Writings: Summa Cassuam

 

First Vespers:

Ant. By the rays of his doctrine he enlightened those who were sitting in darkness of error, and by ardor of his charity he became a redeemer of the poor and the captive.

V. Pray for us, Blessed Raymund.

R. That we may be made worthy of the promises of Christ

 

Lauds:

Ant. He liberated those in chains from the hand of the enemy, and brought back the wayward from the path of iniquity, that their steps might be directed in the way of peace.

V. The just man shall blossom like the lily.

R. And shall flourish forever before the Lord.

 

Second Vespers:

Ant. O Blessed Raymund, who art commended by truth of doctrine and adorned with virginal chastity , teach us the way of salvation, and obtain for us purity of heart that by thy prayers we may obtain eternal joys.

V. Pray for us, Blessed Raymund.

R. That we may be made worthy of the promises of Christ.

 

Prayers:

Let us Pray: O God, who didst chose Blessed Raymund for a glorious minister of the Sacrament of Penance, and didst guide him wonderfully across the waves of the sea, grant that we, through his intercession may bring forth fruits worthy of penance, and at length reach the haven of salvation. Through Christ our Lord. Amen.

Readings

"Look then on Jesus, the author and preserver of faith: in complete sinlessness he suffered, and at the hands of those who were his own, and was numbered among the wicked. As you drink the cup of the Lord Jesus (how glorious it is!), give thanks to the Lord, the giver of all blessings.

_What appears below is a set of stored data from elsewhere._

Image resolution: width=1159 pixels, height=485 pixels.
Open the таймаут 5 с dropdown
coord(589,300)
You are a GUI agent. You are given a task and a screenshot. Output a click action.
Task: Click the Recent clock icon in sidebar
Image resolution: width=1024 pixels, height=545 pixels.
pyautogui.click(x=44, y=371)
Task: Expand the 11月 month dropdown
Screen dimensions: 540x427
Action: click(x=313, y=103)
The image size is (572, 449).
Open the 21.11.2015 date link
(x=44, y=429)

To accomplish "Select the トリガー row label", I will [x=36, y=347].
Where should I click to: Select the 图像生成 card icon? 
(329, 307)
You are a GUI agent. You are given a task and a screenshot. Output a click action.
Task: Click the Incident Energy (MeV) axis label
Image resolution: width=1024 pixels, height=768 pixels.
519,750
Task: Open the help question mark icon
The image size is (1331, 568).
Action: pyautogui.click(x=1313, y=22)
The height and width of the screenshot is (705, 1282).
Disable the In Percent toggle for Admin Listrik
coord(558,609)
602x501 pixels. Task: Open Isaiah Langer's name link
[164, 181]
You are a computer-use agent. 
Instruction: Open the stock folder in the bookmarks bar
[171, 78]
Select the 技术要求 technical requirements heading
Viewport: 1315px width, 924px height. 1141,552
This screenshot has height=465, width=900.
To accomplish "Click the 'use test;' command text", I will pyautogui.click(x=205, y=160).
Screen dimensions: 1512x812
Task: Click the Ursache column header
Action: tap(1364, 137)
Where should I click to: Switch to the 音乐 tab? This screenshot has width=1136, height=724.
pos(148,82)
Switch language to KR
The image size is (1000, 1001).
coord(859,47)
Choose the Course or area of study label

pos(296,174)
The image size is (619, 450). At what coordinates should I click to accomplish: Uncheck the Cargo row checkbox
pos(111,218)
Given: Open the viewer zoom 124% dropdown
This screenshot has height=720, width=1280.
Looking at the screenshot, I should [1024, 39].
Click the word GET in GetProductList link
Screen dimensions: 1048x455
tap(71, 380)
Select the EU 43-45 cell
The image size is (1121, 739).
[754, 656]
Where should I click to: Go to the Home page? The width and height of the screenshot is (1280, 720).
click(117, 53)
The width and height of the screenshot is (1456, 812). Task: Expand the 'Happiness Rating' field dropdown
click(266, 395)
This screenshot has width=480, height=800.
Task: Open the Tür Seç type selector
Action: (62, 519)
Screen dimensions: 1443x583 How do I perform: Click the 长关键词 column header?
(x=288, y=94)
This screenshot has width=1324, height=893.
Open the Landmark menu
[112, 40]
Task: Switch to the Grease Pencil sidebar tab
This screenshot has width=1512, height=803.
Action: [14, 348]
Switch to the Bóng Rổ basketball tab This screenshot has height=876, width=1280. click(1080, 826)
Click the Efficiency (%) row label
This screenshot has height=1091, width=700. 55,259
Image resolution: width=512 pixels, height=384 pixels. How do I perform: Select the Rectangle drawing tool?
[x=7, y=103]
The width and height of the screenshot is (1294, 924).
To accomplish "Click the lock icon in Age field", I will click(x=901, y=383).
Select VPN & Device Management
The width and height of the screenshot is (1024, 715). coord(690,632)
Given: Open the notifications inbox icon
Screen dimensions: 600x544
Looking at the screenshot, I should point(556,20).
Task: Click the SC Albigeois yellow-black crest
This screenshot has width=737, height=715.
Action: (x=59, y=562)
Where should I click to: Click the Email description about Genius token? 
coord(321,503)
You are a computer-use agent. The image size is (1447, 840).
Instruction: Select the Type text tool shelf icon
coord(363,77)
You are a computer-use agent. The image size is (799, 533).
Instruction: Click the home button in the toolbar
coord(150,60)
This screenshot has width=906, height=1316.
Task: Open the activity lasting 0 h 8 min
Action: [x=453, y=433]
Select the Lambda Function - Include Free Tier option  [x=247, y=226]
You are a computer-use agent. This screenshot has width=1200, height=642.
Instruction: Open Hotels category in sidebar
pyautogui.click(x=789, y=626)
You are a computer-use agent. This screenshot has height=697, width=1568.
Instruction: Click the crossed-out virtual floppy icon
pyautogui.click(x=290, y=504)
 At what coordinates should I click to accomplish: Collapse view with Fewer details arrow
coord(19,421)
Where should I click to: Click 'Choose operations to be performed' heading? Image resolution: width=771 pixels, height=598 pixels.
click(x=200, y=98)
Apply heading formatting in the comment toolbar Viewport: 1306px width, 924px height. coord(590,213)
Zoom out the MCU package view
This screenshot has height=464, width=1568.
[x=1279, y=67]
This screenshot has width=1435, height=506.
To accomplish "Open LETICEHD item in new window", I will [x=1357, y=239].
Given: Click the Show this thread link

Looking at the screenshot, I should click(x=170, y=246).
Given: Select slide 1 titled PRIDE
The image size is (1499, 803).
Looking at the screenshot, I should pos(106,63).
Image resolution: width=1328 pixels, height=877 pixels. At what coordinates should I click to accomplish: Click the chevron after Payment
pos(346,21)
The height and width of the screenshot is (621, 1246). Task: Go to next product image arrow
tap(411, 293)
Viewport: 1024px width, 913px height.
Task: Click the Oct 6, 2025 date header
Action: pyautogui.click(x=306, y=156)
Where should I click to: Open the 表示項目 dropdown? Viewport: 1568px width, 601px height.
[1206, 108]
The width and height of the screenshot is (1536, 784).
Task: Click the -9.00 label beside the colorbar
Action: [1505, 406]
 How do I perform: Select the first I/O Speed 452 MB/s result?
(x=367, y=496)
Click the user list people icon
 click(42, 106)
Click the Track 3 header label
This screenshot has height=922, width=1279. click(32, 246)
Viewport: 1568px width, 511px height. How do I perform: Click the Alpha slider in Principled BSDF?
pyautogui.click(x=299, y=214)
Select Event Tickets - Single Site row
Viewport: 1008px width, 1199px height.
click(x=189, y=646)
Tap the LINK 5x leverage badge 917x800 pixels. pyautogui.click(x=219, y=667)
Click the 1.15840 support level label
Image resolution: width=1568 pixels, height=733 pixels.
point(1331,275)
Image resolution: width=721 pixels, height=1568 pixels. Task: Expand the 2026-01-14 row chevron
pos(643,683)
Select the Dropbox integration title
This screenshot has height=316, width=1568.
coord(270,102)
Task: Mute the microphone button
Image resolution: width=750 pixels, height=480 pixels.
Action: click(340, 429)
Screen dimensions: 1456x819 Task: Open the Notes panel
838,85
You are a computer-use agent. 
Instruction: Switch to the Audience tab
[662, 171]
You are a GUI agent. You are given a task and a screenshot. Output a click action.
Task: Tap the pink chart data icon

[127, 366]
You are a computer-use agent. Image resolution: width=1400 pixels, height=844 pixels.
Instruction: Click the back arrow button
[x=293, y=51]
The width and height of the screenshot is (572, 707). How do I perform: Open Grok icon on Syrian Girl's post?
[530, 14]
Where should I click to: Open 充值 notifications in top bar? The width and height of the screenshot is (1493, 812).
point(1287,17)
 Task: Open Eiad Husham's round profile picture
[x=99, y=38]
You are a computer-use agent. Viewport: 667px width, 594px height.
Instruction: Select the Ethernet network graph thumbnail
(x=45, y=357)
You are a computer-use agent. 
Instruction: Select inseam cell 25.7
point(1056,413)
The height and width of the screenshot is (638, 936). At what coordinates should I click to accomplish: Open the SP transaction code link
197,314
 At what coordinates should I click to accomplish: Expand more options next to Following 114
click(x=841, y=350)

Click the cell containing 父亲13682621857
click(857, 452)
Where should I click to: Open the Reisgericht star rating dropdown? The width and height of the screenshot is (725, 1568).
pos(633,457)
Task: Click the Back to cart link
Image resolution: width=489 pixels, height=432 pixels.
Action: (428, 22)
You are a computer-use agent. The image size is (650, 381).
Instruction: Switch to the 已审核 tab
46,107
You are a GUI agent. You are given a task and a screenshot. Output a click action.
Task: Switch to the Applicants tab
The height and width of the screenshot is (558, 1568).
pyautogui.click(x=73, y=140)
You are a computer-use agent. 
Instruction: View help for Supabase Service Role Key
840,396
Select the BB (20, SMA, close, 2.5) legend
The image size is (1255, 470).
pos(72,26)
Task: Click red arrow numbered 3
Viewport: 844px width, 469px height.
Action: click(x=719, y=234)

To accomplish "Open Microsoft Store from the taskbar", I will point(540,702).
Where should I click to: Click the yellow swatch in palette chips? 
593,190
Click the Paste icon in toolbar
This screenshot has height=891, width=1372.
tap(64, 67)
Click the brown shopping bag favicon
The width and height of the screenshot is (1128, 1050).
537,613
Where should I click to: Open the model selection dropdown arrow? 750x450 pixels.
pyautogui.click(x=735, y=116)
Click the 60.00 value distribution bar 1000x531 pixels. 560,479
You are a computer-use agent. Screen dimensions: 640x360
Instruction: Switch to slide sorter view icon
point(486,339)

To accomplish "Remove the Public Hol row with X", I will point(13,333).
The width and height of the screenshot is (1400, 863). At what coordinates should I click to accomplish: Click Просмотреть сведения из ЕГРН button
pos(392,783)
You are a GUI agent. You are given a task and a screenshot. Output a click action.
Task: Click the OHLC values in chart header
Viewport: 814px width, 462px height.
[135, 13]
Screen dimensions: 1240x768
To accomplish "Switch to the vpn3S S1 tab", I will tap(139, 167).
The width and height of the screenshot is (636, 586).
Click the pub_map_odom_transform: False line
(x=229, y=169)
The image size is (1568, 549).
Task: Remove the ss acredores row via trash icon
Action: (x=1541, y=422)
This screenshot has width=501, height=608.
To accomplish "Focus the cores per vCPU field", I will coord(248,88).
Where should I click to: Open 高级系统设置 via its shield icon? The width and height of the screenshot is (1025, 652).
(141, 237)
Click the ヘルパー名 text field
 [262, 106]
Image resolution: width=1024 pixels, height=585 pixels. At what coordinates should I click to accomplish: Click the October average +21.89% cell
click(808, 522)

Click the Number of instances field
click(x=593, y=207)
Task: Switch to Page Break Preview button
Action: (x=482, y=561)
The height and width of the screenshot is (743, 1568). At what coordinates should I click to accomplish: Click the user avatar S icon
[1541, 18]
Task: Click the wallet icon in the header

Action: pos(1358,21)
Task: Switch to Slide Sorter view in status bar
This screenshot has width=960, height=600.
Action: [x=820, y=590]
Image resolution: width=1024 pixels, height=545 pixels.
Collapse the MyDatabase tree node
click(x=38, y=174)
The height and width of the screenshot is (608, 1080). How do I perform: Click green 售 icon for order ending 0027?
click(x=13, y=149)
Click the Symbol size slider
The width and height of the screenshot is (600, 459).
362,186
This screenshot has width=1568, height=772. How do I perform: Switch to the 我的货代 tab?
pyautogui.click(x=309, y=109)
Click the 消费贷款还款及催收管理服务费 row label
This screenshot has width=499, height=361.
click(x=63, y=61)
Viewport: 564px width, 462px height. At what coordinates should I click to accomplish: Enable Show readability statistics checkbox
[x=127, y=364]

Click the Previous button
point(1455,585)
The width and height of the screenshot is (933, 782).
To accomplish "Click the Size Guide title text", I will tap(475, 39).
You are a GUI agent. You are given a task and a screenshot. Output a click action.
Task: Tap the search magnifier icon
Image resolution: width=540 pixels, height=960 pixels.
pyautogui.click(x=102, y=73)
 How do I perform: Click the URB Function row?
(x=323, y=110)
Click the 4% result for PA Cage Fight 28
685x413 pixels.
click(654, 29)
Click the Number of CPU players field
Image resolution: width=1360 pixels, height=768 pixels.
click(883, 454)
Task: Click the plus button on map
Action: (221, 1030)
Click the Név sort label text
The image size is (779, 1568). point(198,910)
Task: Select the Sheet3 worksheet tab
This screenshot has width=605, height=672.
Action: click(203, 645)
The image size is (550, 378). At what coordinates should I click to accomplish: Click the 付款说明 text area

May the God of love and peace set your hearts at rest and speed you on your journey; may he meanwhile shelter you from disturbance by others in the hidden recesses of his love, until he brings you at last into that place of complete plenitude where you will repose for ever in the vision of peace, in the security of trust, and in the restful enjoyment of his riches."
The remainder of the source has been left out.